Geoff cites an article by Jaron Lanier arguing that closed-source software is the source of innovation, that open source software is only polishing copies. The gist of the argument is there:
Why are so many of the more sophisticated examples of code in the online world—like the page-rank algorithms in the top search engines or like Adobe’s Flash—the results of proprietary development? Why did the adored iPhone come out of what many regard as the most closed, tyrannically managed software-development shop on Earth? An honest empiricist must conclude that while the open approach has been able to create lovely, polished copies, it hasn’t been so good at creating notable originals. Even though the open-source movement has a stinging countercultural rhetoric, it has in practice been a conservative force.

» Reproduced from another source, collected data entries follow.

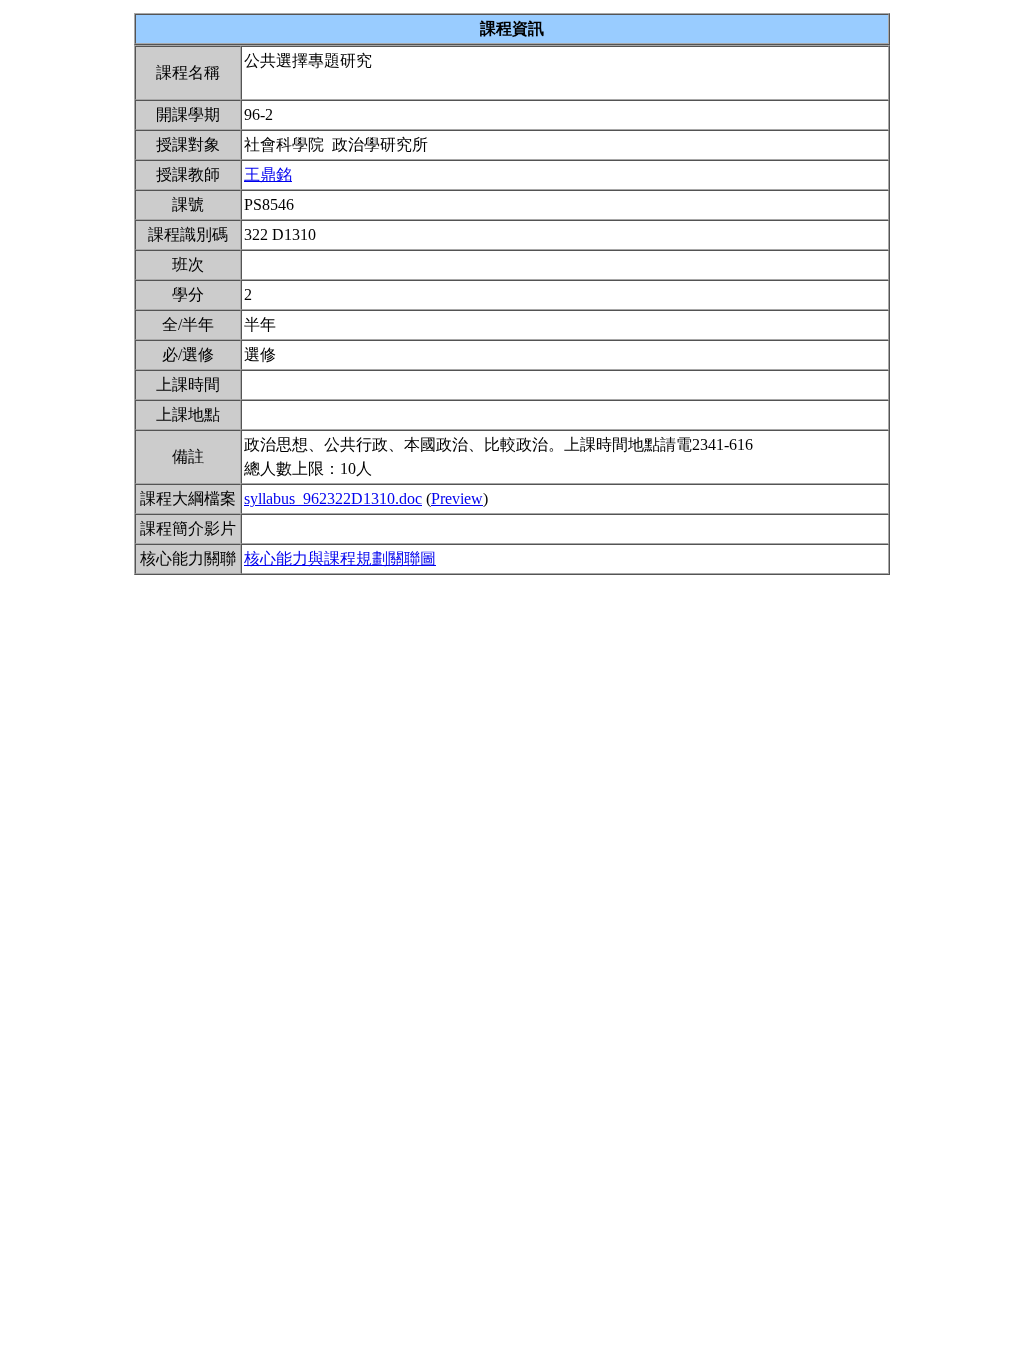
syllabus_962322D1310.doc (333, 498)
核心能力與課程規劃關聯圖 (340, 558)
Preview (457, 498)
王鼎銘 (268, 174)
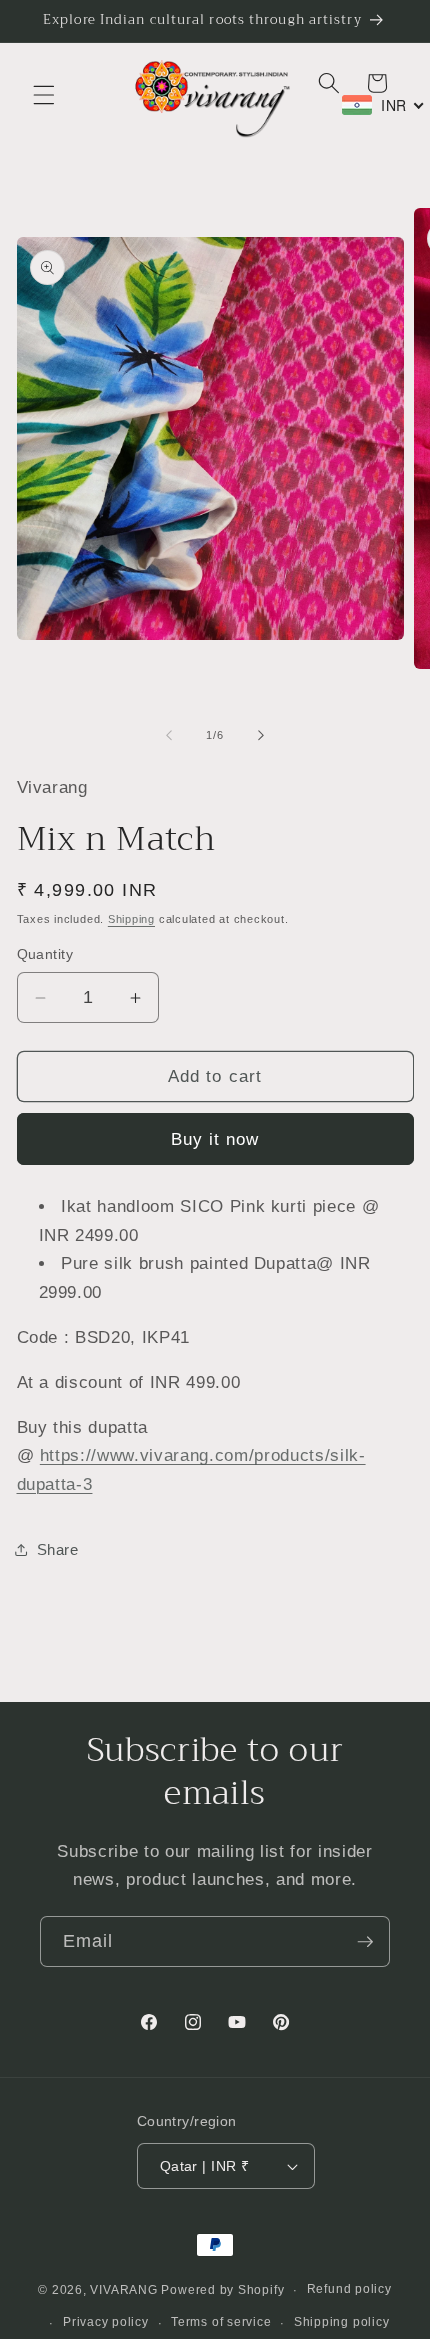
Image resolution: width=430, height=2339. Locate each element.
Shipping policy (342, 2322)
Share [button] (58, 1549)
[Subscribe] (365, 1942)
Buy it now (215, 1139)
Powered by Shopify (222, 2290)
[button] (44, 95)
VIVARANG (123, 2290)
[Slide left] (169, 735)
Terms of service (221, 2322)
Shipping (131, 919)
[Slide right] (261, 735)
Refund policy (349, 2289)
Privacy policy (106, 2322)
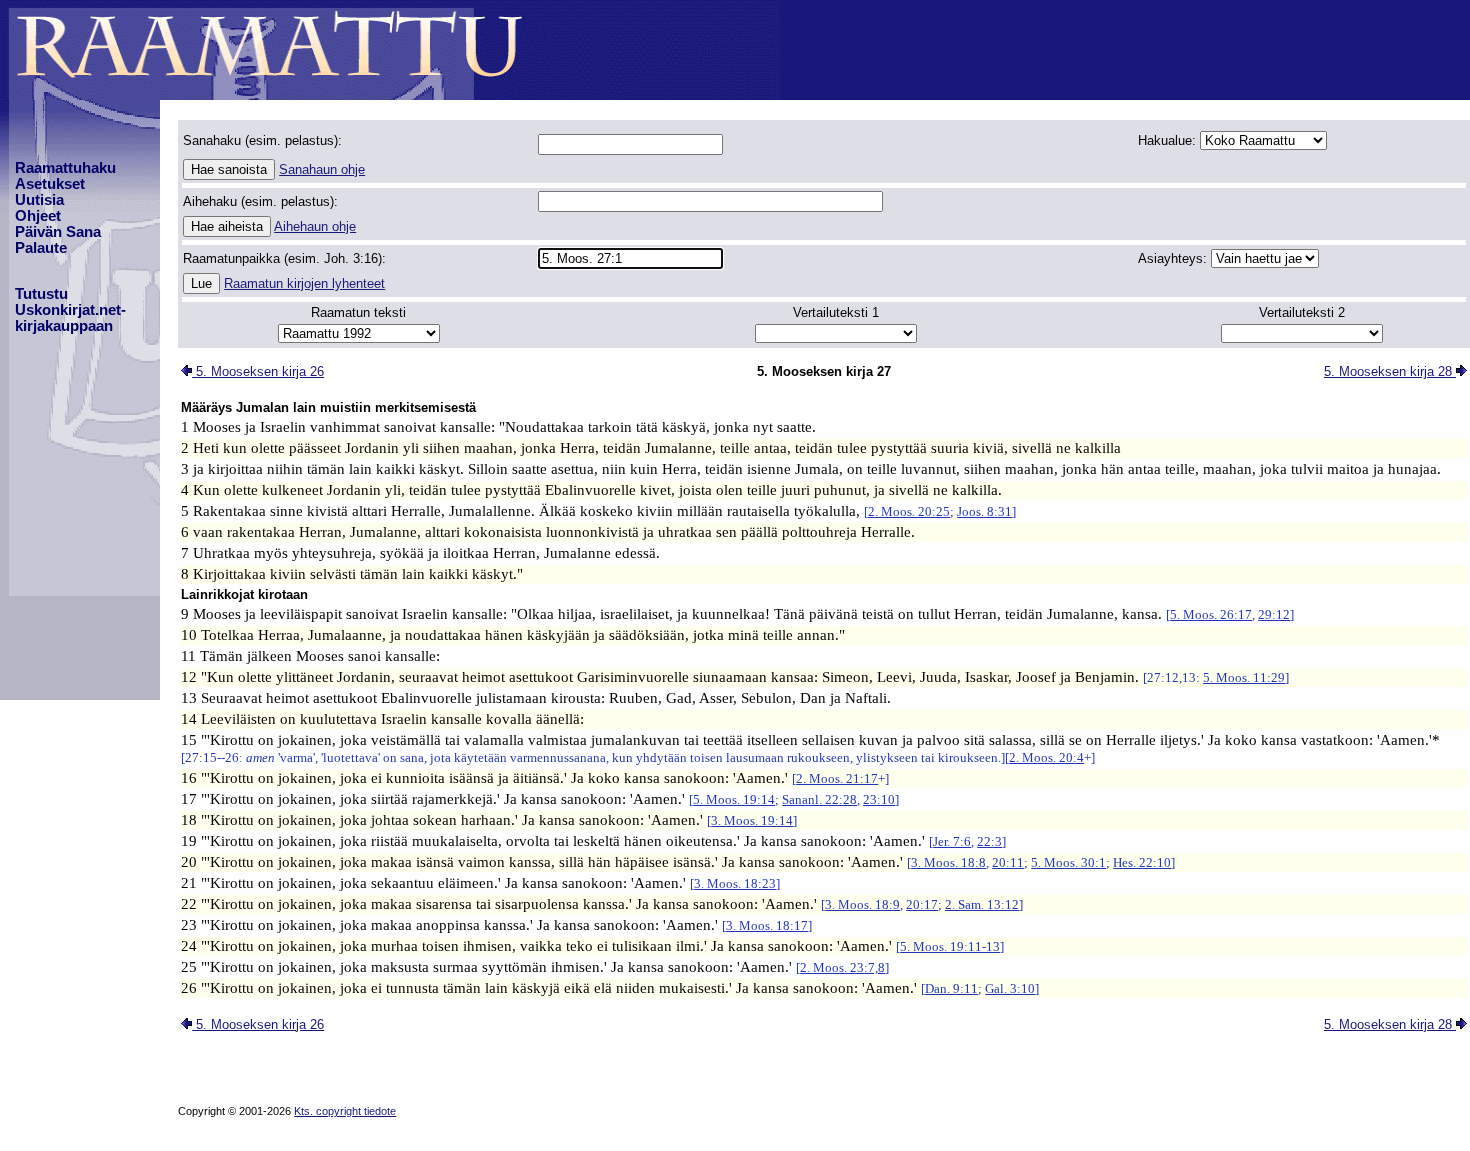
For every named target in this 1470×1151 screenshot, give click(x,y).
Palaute (41, 248)
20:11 (1008, 862)
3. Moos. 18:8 (948, 862)
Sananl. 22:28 (819, 799)
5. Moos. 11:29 (1244, 677)
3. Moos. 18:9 (862, 904)
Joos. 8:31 (984, 511)
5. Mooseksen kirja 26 (258, 371)
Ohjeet (38, 216)
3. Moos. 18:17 (767, 925)
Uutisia (39, 200)
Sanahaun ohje (322, 169)
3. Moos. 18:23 (735, 883)
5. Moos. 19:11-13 (950, 946)
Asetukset (50, 184)
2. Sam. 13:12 (982, 904)
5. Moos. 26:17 (1211, 614)
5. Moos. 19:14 (734, 799)
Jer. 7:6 (952, 841)
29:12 (1274, 614)
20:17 (922, 904)
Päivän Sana (58, 232)
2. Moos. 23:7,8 (842, 967)
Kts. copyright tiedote (345, 1111)
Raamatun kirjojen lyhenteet (304, 283)
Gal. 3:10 (1010, 988)
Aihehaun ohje (315, 226)
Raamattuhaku (65, 168)
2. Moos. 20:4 (1046, 757)
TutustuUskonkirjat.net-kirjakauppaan (70, 310)
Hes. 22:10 (1142, 862)
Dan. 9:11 (951, 988)
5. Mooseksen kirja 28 (1390, 371)
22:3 (989, 841)
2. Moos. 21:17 (837, 778)
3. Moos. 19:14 (752, 820)
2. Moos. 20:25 (909, 511)
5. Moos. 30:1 (1068, 862)
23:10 (879, 799)
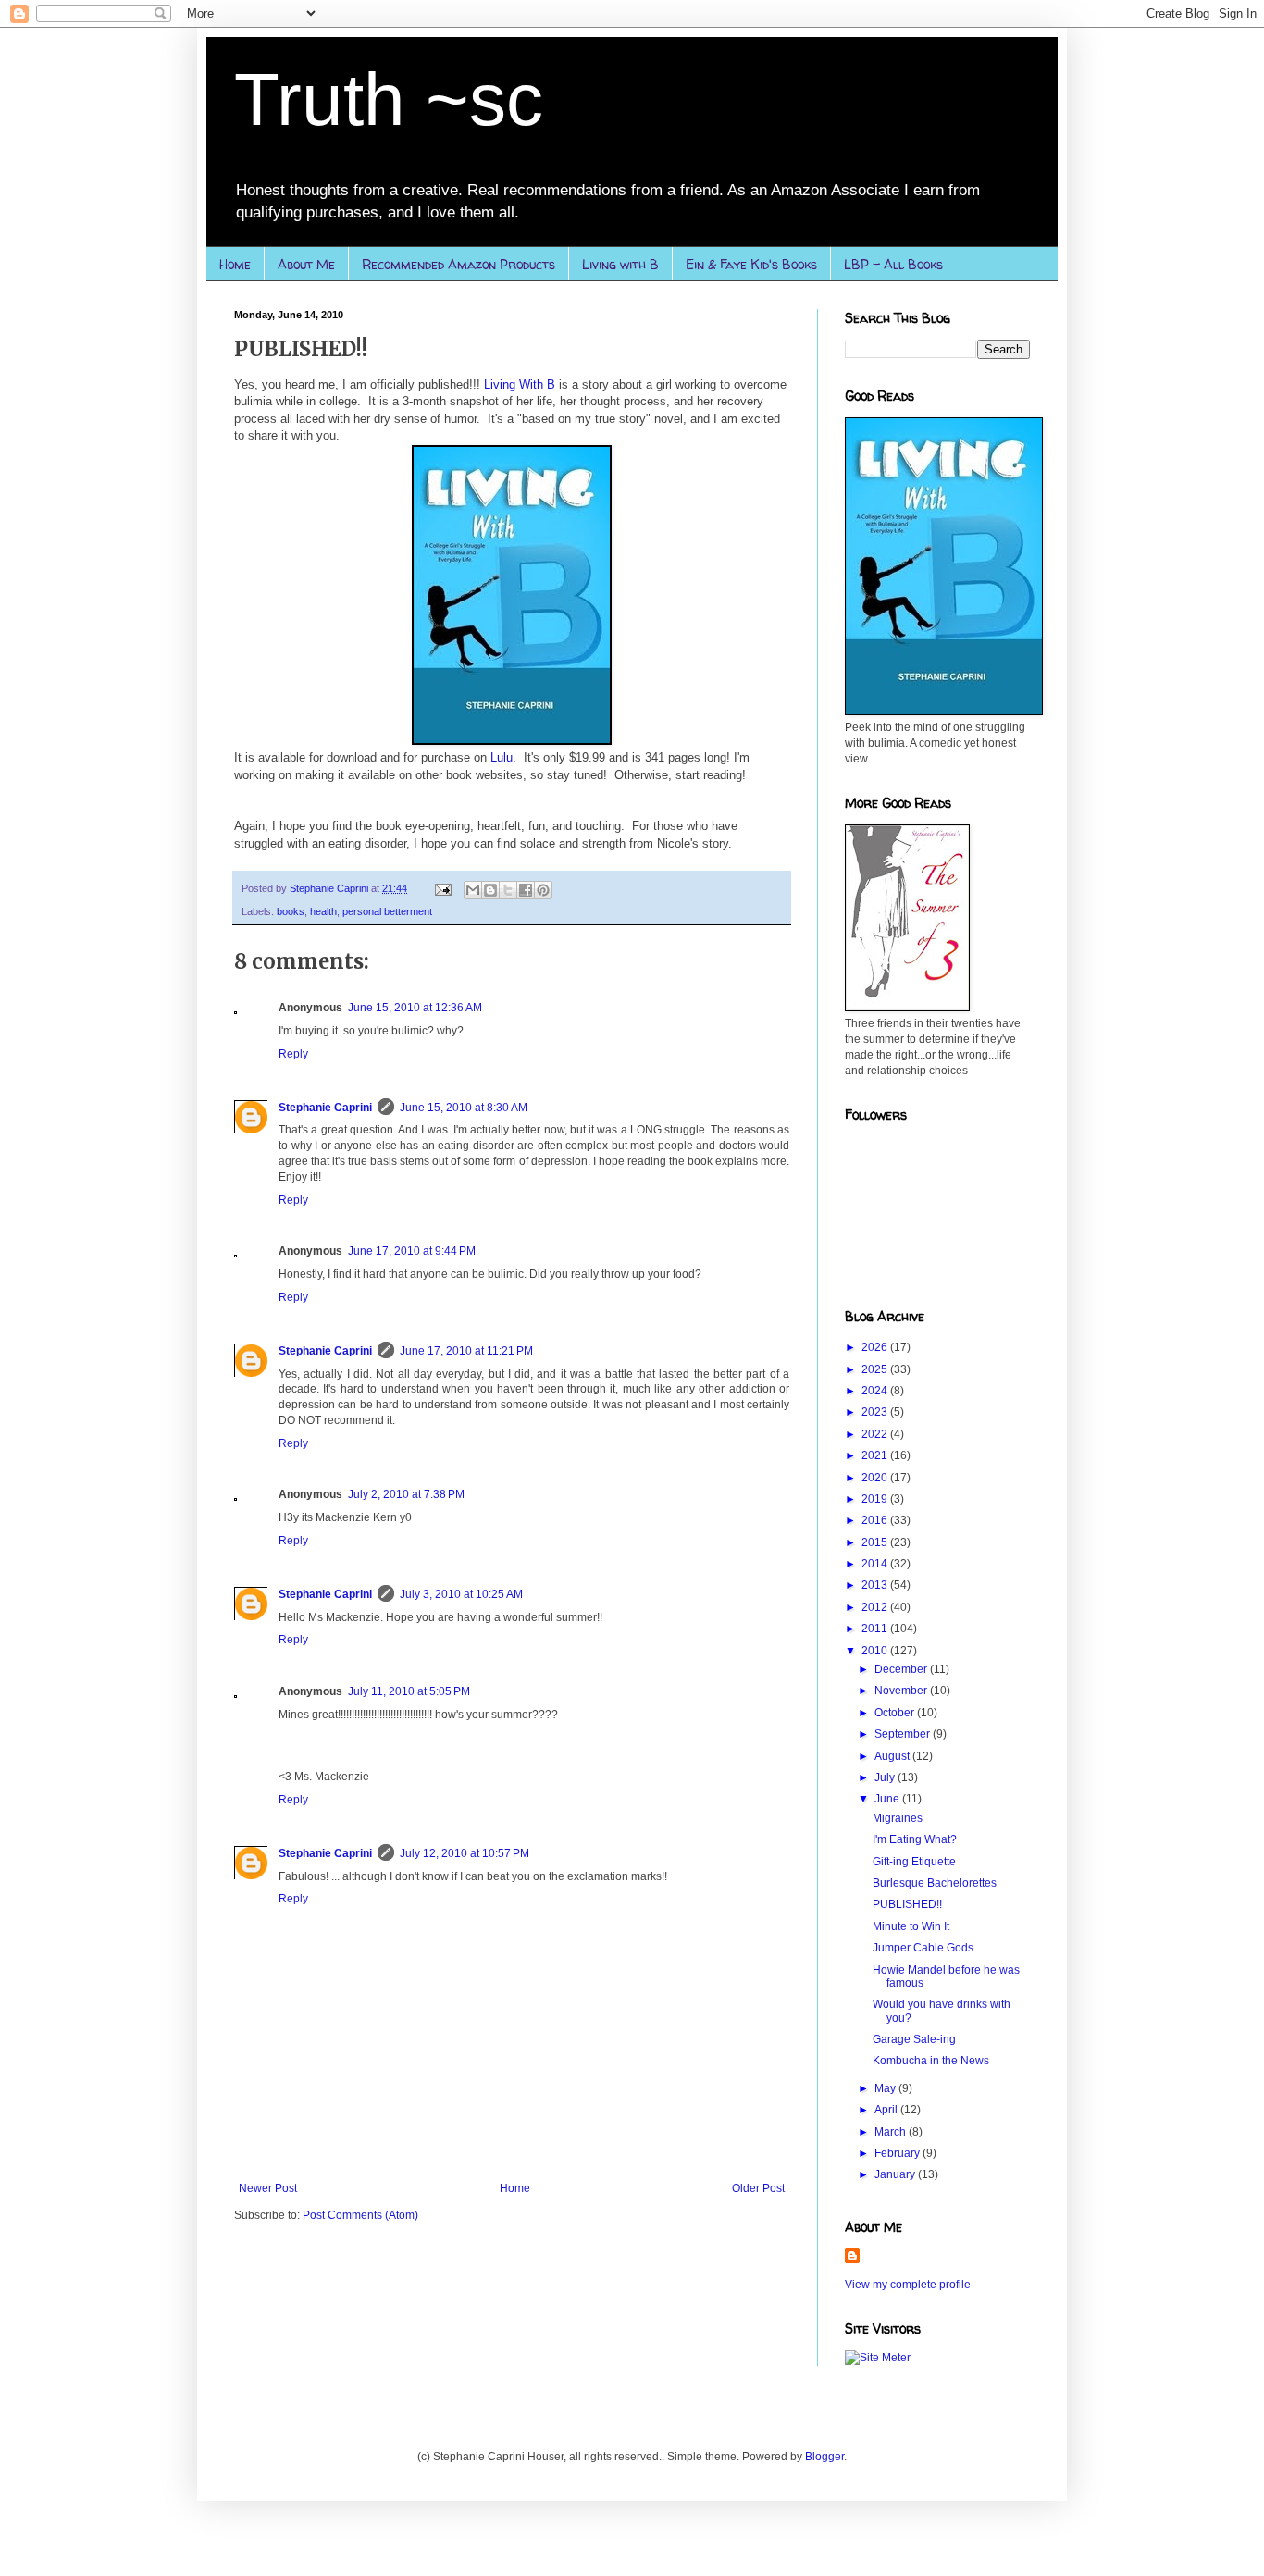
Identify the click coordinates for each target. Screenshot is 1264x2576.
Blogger (824, 2456)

First of all, Page Rank was not designed in a proprietary-software environment. It was designed at Stanford. And Google is not exactly a proprietary-software shop. They use Linux, Python and plenty of open source software. They also give back a lot to the open source communities.
Apple is hot with innovations? Maybe, but before they took a sharp turn back toward BSD and built on open source software, they were going to hell with their proprietary operating system. Several key Apple components are open source software, including their Web browser engine.
Wikipedia? Built on MediaWiki, MySQL, PHP, MemCached. YouTube? Built on MySQL, Python, and MemCached.
There is plenty of innovation going on in the open source world. It just does not come in a box with a CD-ROM. Open source software is the greatest innovation enabler in our history.